Meu vô, de quem eu sinto saudade há quase 2 anos, me deu embrulhado pra presente a coleção inteirinha da poeta – eu estudava sua obra na escola da Lucinda e eu cheguei em casa tão maravilhada, que ele quis que eu não deixasse de ter por perto nenhuma linha assinada por ela.

Ele me deu um tesouro e se referia tão docemente a dona dos livros que me comprou, como D. Adélia – que podia ser uma vizinha, uma amiga da família...foi então que contei a Carla que esse foi o primeiro livro que meu vô não me deu, mas não tinha tristeza nisso, tinha poesia, a tal da experiência poética, arrebatadora e que eu soube entender.

D. Adélia é simples e eu me peguei desejando muito ser assim também. Eu já não me lembro o que foi que ela citou sobre Augusto dos Anjos, porque especialmente ontem, estava mais atenta ao que é ingênuo, puro e cotidiano. Ela disse: ‘eu só falo português e não leio em outras línguas’. ‘Eu não tenho muita habilidade com computador, escrevo a lápis e o Zé passa pra mim’...

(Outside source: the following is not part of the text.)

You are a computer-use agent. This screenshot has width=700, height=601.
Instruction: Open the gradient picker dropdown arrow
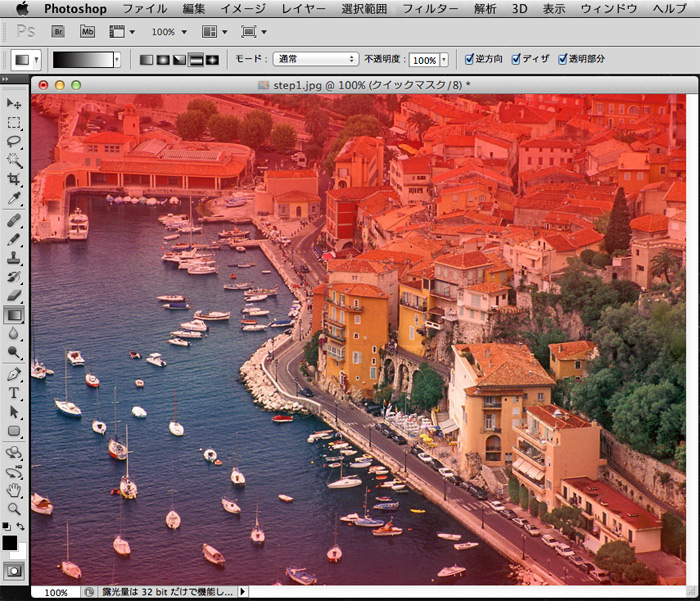click(117, 60)
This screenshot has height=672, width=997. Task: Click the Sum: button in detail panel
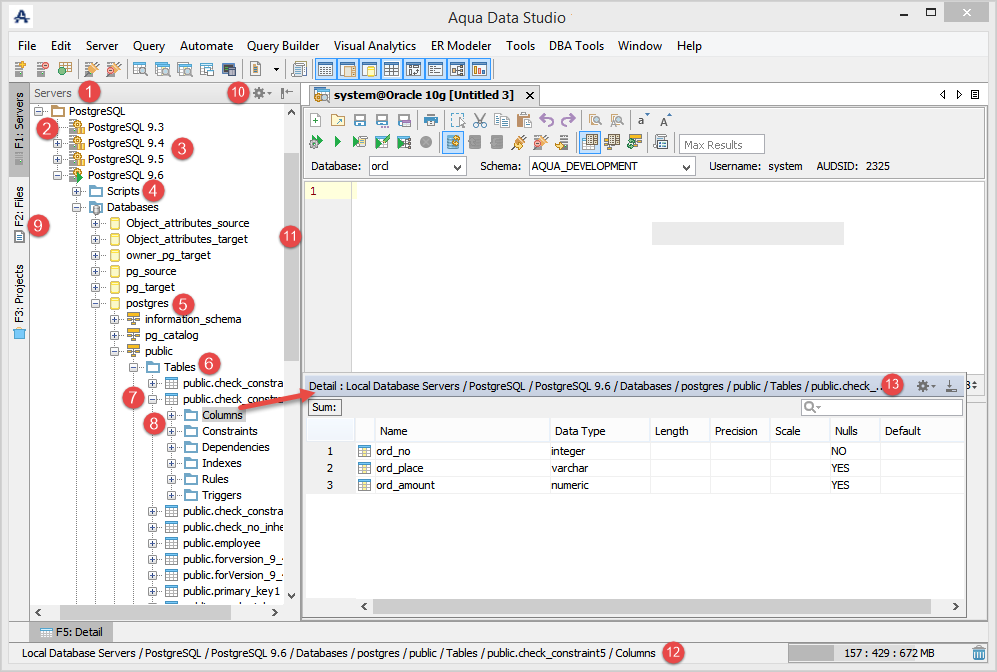(324, 407)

Perto dela todos os outros parecem sobrar, gritam em seu exagero, é excesso. Aos 27 anos e eu querendo cuidar pra envelhecer na medida do necessário, ser bonita e dona, como a minha D. Adélia.

Eu de novo:

Agora é depois do almoço quando eu estava com duas amigas contando: como é que a gente finge que o mundo continua igual depois de encontrar Adélia Prado, hein?

A gente não finge
O mundo não volta
A gente fica com ela dentro da alma
Cheia de poesia e beleza
Com muita vontade de ser melhor.

4 comentários:

  1. ela soltinha pela livraria e a gente soltinha na experiência de repensar e articular em palavras tudo que a gente sentiu, né?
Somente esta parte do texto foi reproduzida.